STORED DATA:
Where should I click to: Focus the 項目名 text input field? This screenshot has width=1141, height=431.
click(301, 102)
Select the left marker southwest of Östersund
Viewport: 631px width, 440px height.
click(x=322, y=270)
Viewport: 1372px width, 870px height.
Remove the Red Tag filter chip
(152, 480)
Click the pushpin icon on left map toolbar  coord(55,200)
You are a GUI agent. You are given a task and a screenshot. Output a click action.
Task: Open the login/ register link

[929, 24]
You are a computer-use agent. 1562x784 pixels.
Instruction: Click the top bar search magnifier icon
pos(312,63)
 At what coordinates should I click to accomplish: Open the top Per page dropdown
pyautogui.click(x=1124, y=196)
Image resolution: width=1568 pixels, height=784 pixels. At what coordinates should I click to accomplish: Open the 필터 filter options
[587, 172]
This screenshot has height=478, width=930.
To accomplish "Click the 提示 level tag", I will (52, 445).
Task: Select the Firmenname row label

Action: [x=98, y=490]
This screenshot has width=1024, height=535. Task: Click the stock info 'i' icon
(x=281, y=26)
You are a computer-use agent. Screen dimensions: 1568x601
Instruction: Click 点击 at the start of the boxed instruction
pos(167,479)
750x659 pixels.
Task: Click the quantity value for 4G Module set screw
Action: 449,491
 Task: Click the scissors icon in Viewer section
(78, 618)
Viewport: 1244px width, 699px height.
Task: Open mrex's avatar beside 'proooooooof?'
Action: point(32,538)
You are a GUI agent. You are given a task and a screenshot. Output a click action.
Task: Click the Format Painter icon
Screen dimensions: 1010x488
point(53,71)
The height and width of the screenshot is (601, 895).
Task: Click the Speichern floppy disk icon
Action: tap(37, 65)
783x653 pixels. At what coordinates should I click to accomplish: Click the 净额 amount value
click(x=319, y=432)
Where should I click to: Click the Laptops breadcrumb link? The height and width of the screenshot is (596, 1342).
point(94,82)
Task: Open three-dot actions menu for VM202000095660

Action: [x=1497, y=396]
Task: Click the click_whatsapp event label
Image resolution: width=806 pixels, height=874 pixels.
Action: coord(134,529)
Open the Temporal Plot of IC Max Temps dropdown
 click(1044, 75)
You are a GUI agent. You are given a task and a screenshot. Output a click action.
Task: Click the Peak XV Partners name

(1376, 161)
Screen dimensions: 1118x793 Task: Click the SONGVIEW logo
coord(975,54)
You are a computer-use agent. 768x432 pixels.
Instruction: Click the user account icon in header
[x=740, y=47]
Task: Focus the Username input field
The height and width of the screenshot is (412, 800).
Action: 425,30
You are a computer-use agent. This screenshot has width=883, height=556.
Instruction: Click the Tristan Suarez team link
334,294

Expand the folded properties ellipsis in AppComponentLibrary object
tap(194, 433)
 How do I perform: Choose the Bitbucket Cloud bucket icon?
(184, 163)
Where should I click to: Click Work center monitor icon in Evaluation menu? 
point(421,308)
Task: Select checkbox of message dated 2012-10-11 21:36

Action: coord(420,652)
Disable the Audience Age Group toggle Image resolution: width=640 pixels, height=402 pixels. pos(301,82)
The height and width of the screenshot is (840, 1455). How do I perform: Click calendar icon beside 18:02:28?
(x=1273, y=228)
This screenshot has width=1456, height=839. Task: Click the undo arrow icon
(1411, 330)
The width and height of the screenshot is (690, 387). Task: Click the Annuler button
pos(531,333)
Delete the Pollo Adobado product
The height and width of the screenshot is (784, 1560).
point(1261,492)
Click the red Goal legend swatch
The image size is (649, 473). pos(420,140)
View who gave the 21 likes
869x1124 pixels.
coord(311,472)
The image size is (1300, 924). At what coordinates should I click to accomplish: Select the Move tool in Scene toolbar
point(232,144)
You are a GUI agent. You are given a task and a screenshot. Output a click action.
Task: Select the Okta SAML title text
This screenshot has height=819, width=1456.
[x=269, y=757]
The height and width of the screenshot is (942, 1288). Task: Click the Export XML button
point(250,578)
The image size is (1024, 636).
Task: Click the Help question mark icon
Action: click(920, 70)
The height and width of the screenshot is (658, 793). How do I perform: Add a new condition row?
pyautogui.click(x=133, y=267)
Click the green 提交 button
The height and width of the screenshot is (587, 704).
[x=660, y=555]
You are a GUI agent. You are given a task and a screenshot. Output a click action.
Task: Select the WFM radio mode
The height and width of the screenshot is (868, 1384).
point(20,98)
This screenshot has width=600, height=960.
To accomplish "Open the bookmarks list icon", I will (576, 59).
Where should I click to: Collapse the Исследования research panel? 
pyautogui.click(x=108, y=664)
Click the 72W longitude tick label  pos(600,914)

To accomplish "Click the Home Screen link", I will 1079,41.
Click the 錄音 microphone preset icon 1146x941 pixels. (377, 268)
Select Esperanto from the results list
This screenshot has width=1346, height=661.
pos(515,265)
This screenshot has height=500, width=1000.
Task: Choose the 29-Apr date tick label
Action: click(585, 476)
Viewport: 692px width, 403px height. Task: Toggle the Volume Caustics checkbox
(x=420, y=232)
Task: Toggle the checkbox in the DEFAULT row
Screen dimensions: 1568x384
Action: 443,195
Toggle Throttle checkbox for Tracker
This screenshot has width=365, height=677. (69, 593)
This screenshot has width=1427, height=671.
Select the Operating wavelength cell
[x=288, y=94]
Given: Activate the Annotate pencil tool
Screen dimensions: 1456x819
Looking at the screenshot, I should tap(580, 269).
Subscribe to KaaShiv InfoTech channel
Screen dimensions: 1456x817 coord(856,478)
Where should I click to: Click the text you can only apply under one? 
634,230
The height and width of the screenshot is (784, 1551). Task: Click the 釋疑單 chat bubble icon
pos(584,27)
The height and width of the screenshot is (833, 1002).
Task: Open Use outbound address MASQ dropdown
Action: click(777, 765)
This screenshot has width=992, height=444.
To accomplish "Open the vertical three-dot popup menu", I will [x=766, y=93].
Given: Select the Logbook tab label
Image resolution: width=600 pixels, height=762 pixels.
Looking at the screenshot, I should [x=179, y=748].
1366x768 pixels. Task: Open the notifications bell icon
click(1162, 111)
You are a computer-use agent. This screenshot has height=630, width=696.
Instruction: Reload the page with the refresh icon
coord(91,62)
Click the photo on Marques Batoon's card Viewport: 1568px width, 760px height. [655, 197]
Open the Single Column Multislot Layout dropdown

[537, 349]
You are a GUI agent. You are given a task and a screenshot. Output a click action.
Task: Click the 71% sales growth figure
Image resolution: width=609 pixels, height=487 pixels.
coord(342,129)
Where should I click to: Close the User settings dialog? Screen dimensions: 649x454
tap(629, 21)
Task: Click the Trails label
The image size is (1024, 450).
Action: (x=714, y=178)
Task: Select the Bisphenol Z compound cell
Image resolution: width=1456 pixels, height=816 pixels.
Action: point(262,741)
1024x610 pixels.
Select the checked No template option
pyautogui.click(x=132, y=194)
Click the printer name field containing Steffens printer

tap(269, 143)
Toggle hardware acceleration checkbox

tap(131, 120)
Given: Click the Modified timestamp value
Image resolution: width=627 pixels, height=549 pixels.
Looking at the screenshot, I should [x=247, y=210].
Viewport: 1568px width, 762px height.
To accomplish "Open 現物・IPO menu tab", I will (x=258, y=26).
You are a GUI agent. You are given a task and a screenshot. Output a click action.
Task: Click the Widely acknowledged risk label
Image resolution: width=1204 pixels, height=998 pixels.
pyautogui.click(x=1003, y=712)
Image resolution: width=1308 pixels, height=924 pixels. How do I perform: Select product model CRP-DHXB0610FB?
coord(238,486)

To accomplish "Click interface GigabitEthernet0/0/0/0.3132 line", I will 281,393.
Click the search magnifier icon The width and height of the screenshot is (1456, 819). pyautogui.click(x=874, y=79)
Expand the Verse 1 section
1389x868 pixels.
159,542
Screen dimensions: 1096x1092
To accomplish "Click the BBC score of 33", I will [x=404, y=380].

YOUR TASK: Please give the data again from the line containing "1366x768 pixels. Task: Open" through the line containing "Action: (x=714, y=178)", changing "Trails" to "Routes" and leaving everything else unchanged. Return only those lines.

TASK ANSWER:
1366x768 pixels. Task: Open the notifications bell icon
click(1162, 111)
You are a computer-use agent. This screenshot has height=630, width=696.
Instruction: Reload the page with the refresh icon
coord(91,62)
Click the photo on Marques Batoon's card Viewport: 1568px width, 760px height. [655, 197]
Open the Single Column Multislot Layout dropdown

[537, 349]
You are a GUI agent. You are given a task and a screenshot. Output a click action.
Task: Click the 71% sales growth figure
Image resolution: width=609 pixels, height=487 pixels.
coord(342,129)
Where should I click to: Close the User settings dialog? Screen dimensions: 649x454
tap(629, 21)
Task: Click the Routes label
The image size is (1024, 450).
Action: (x=714, y=178)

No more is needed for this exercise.